Revista Shopping Centers: Em todos esses anos, quais  transformações  você viu no setor e como conseguiu reverberá-las na gestão da empresa?

 

Carlos Jereissati Filho  As mudanças são importantes tanto no comportamento do consumidor como na tecnologia e no desenho do negócio. Sempre tivemos um olhar de planejamento e estratégia de acompanhá-las e propor as nossas soluções para elas. A companhia é bastante inventiva e olha para todas as variáveis que são importantes para o negócio. Hoje temos mais gente e mais estrutura para propor mudanças, ideias e inovações. É importante continuarmos próximos dos consumidores e acompanhar a velocidade dessas transformações.

 

Revista Shopping Centers: Como você trabalha o luxo dentro do shopping, de maneira a não parecer excludente?

 

Carlos Jereissati Filho  Todo negócio tem suas variáveis e suas segmentações, que é nosso caso. Trabalhamos um público de médio a alto padrão. Não é o luxo propriamente dito. Talvez mais o Iguatemi SP, JK e Brasília, dentro de um portfólio de quase 20 shoppings.
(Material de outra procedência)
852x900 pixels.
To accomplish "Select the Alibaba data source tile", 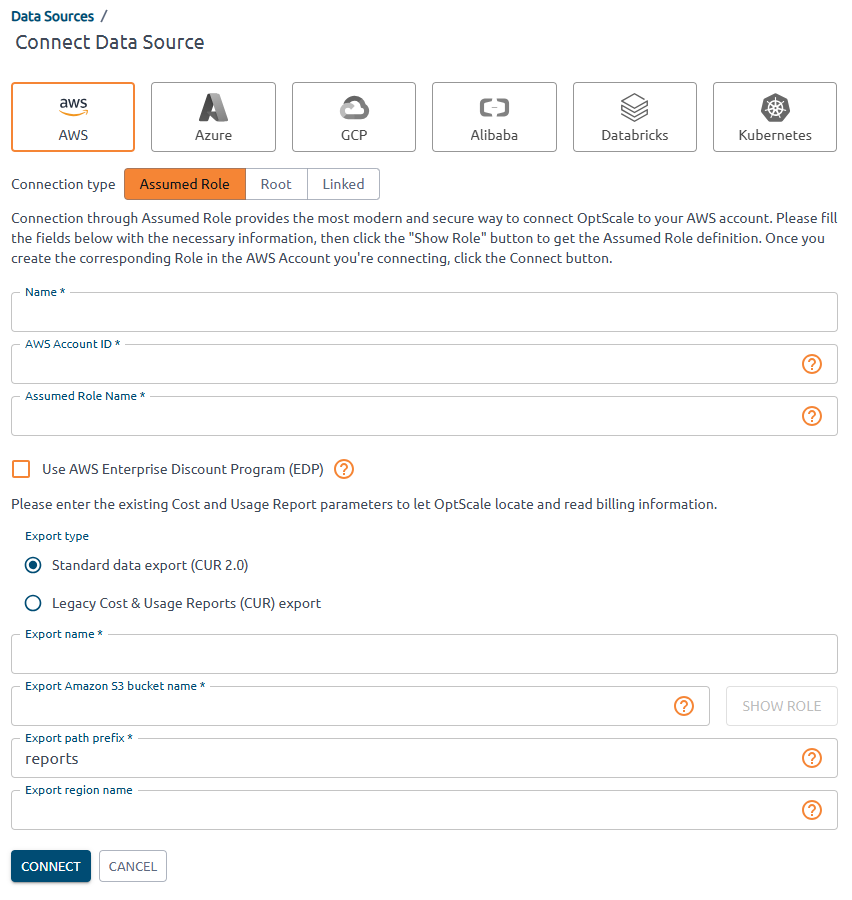I will coord(494,117).
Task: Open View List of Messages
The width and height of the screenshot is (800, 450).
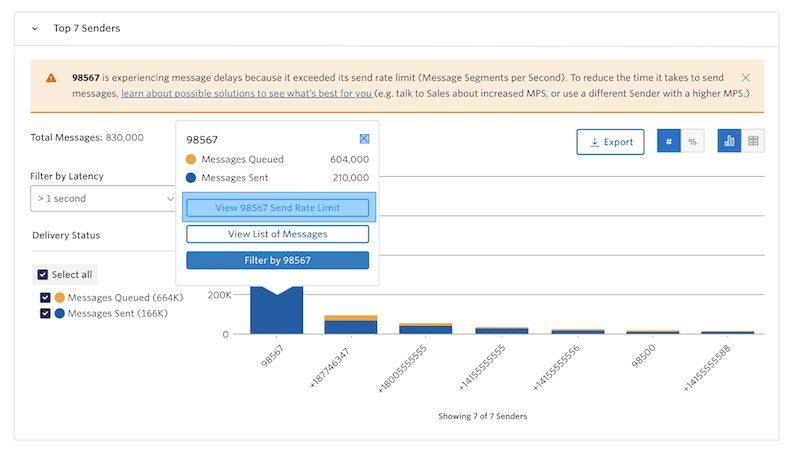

Precisamos compreender que, em shopping, quanto mais exigente é seu consumidor, maiores a dificuldade e o trabalho para atendê-lo adequadamente. No Brasil não existe nenhuma empresa de shopping que saiba trabalhar com o cliente de luxo como a Iguatemi. Com isso, aprendemos a ser também uma companhia de prestação de serviços, com excelência operacional e capacidade de inovação em marketing e em serviços. A Iguatemi conseguiu oferecer ao brasileiro a possibilidade de comprar as melhores marcas e produtos no Brasil sem precisar transformar uma viagem de lazer ao exterior em viagem de compras.

 

Revista Shopping Centers: Quais são os próximos passos e desafios do setor e da empresa? 

 

Carlos Jereissati Filho  Acredito muito que o espaço físico é ainda relevante para as pessoas. Claro que tem de ter uma proposta importante, com ambientes e serviços atrativos, e ações de marketing capazes de encantar as pessoas. Temos de ser cada vez mais relevantes para as cidades e encontrar maneiras de conectar o shopping à cidade onde ele está instalado. Quem tiver a capacidade de fazer isso, com equação e inteligência, vai continuar muito forte no jogo.